Fri. Apr 26th, 2024

Since the sun keeps coming up everyday and is not going to leave anytime soon, a number of people have decided to turn some of that sunshine into electricity. The energy conversion aspect has been figured out, but to use it on a larger scale requires efficient storage for all that sunshine. Currently the most popular form of storage for large power grids is to use the excess energy to pump large amounts of water from a reservoir to another one that is higher up. When energy is needed, water is released back into the lower reservoir which creates hydroelectric energy.

The problem is not only that it is not the most efficient form of storage, but it is not realistic for anything smaller than an entire power grid. Fortunately, those whose work with solar energy have come up with something new. Researchers at The Chalmers University of Technology have designed what they call “molecular solar thermal energy storage,” or MOST for short. They have created a brand new molecule that can capture and store solar energy long term and on a scale suitable for private properties.

‘If MOST is successful, then solar energy will become an even better form of renewable energy.’
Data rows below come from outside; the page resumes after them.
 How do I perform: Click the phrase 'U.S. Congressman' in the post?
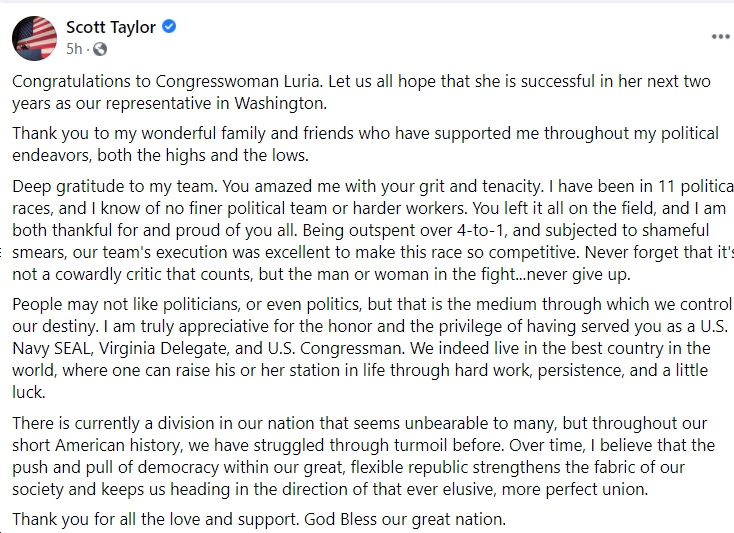336,348
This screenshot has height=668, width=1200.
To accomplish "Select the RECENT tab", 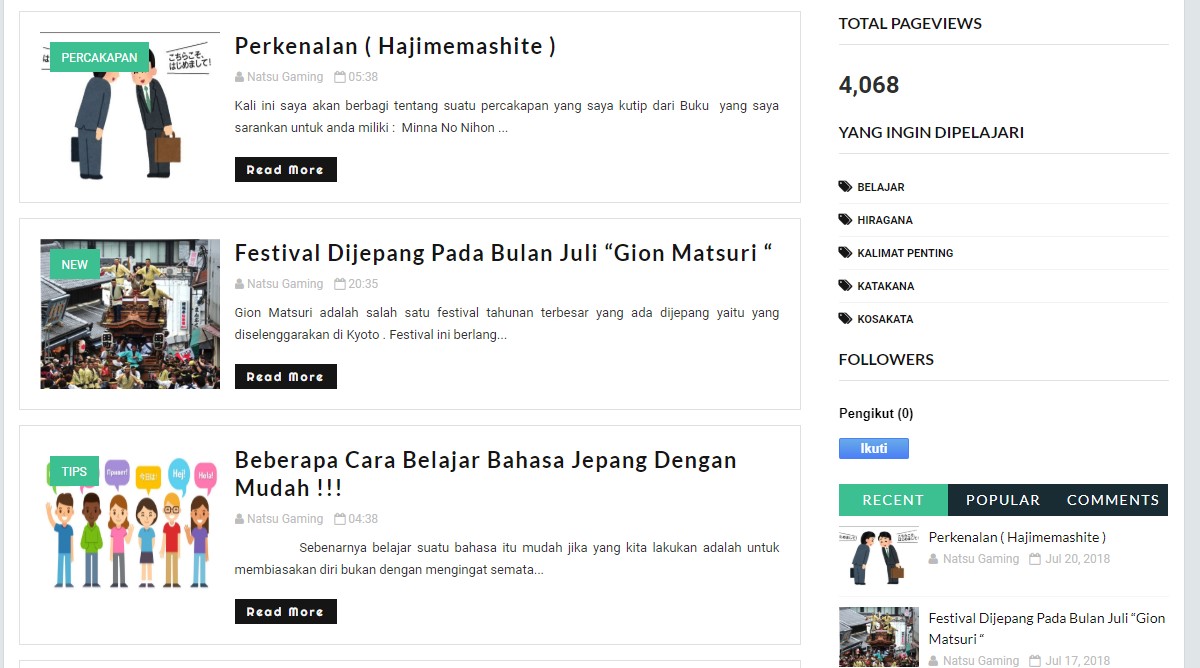I will (x=892, y=499).
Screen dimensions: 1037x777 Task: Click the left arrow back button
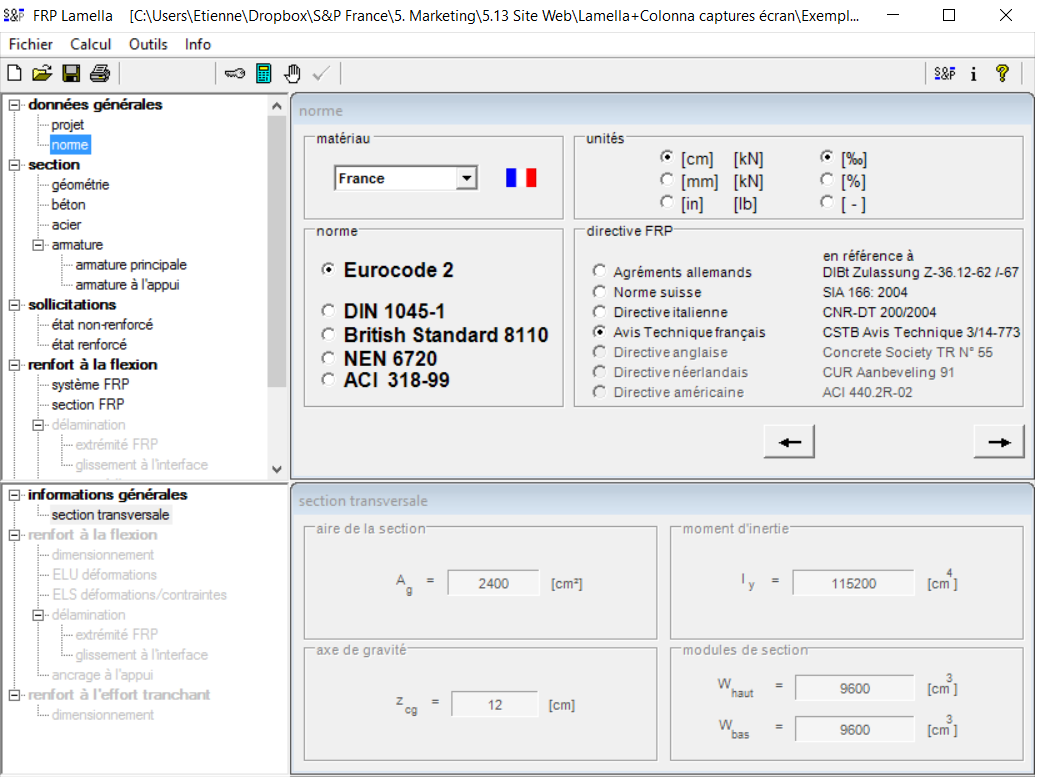(x=789, y=442)
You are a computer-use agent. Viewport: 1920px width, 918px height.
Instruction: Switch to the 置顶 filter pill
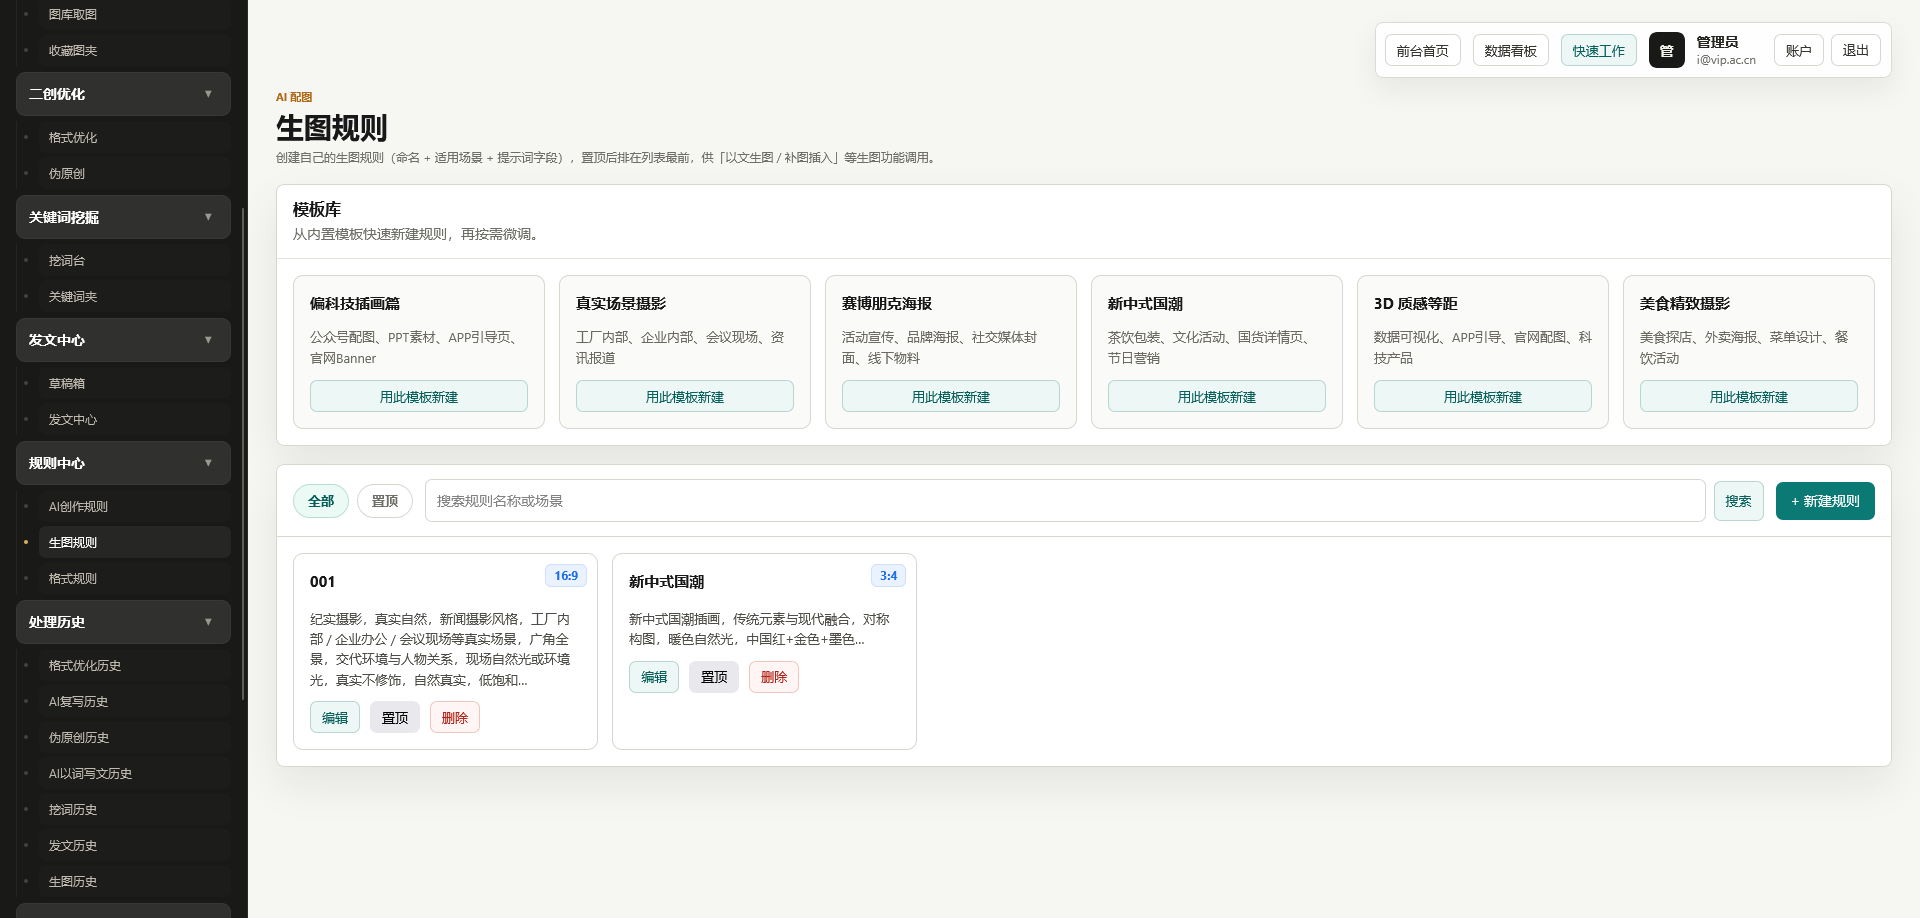tap(385, 501)
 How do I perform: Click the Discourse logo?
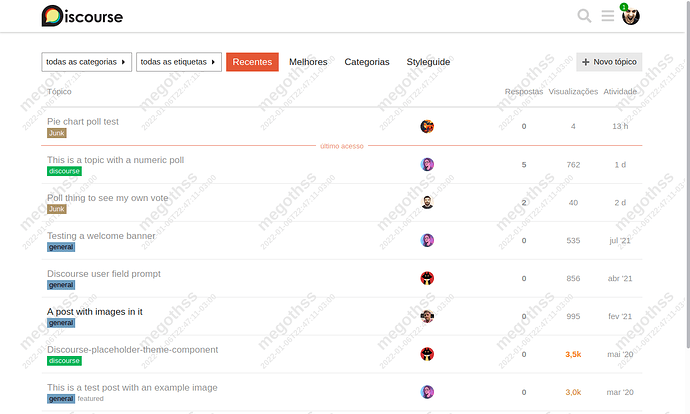(x=82, y=16)
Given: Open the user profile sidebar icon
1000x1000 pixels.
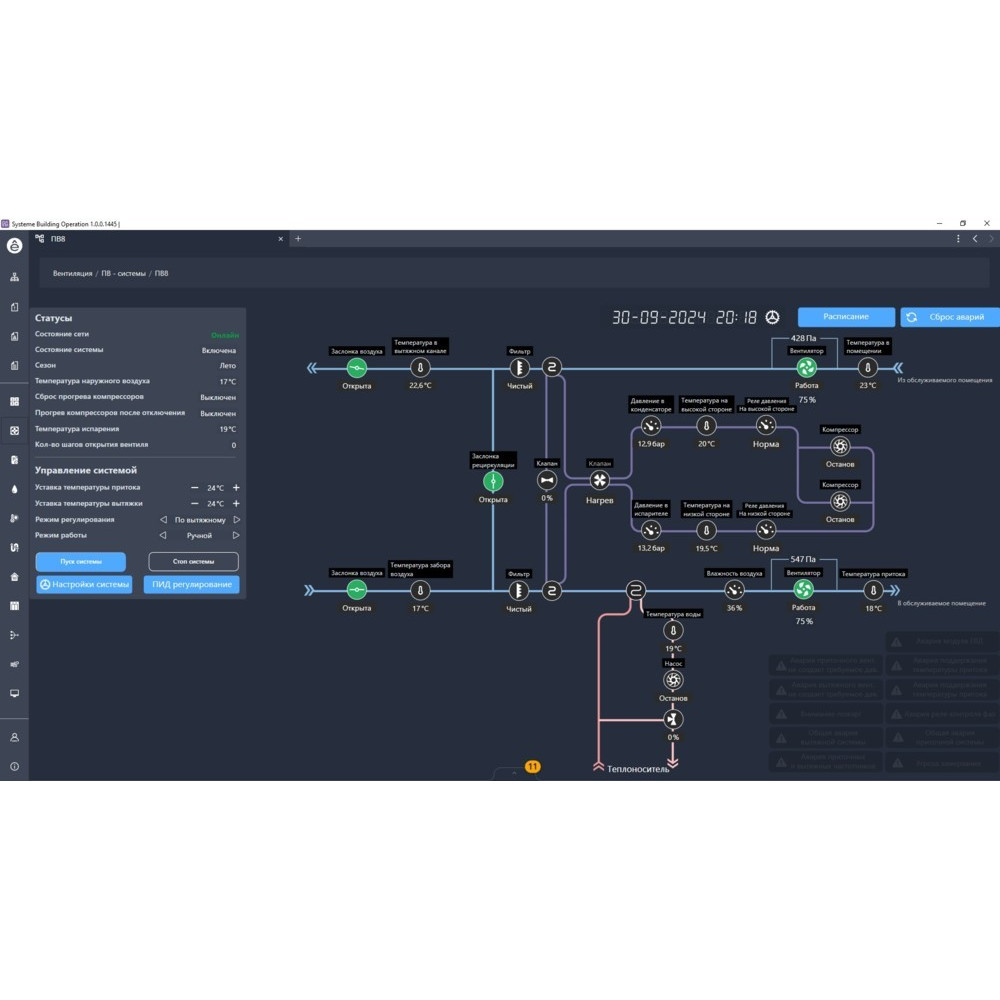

To understand the potential of this technology, first one needs to look at what’s currently available. The company Tesla is selling what they call the Powerwall. It’s essentially a huge lithium-ion battery that stores any excess energy captured by solar panels. The battery in most cell phones is a lithium-ion battery. The main difference between it and the Powerwall is scale. In both, there is some lithium sandwiched between two other chemicals. The two chemicals will be referred to as A and B. The lithium in the middle keeps A and B separate while letting lithium ions (very energetic bits of lithium that love to jump around) pass through. When charging the battery, lithium ions travel through this barrier and create a bond with chemical A. When one uses energy, the bond with A breaks, energy is released and the lithium ions move back to chemical B. The lithium ions can repeat this process over and over again, but it happens in slow degrades. 

Over time, the battery will hold less charge and might need to be replaced with a new battery. The battery can lose charge even when not being used. One can test this process out with an experiment. When a phone is charged to 100 percent and then is turned off, after a month, it won’t be at 100 percent anymore. For small devices, these flaws are manageable; but with the larger scale of something like the Powerwall it’s less than ideal.

The researchers at Chalmers believe that they have made something better at storing solar energy than lithium-ion batteries. Instead of being fed energy like lithium-ion batteries, MOST and the new molecule created for it (a derivative of norbornadiene) directly captures solar energy. By the researchers’ estimation, it can then store the solar energy for up to 18 years. This all works through a process called photoisomerization. Isomers are chemicals that are made of all the same pieces as the old model, but are put together differently. Photoisomerization is when one of these molecules goes from the one way it can be put together to the other because light hit it. Inside the human eye is an isomer called retinal. Just like the isomers used in MOST, retinal changes when exposed to light, and this is the beginning of all the reactions that eventually tell the brain what you’re looking at. In MOST when the norbornadiene is hit with light it captures that energy and becomes its isomer. This isomer can then hold the solar energy for an extended period of time or be forced through a catalyst that changes it back to norbornadiene and releases the energy that was stored.

Hydroelectric plants and lithium-ion batteries are a functioning solution for now, but MOST aims to improve on this method. If MOST is successful, then solar energy will become an even more reliable form of renewable energy.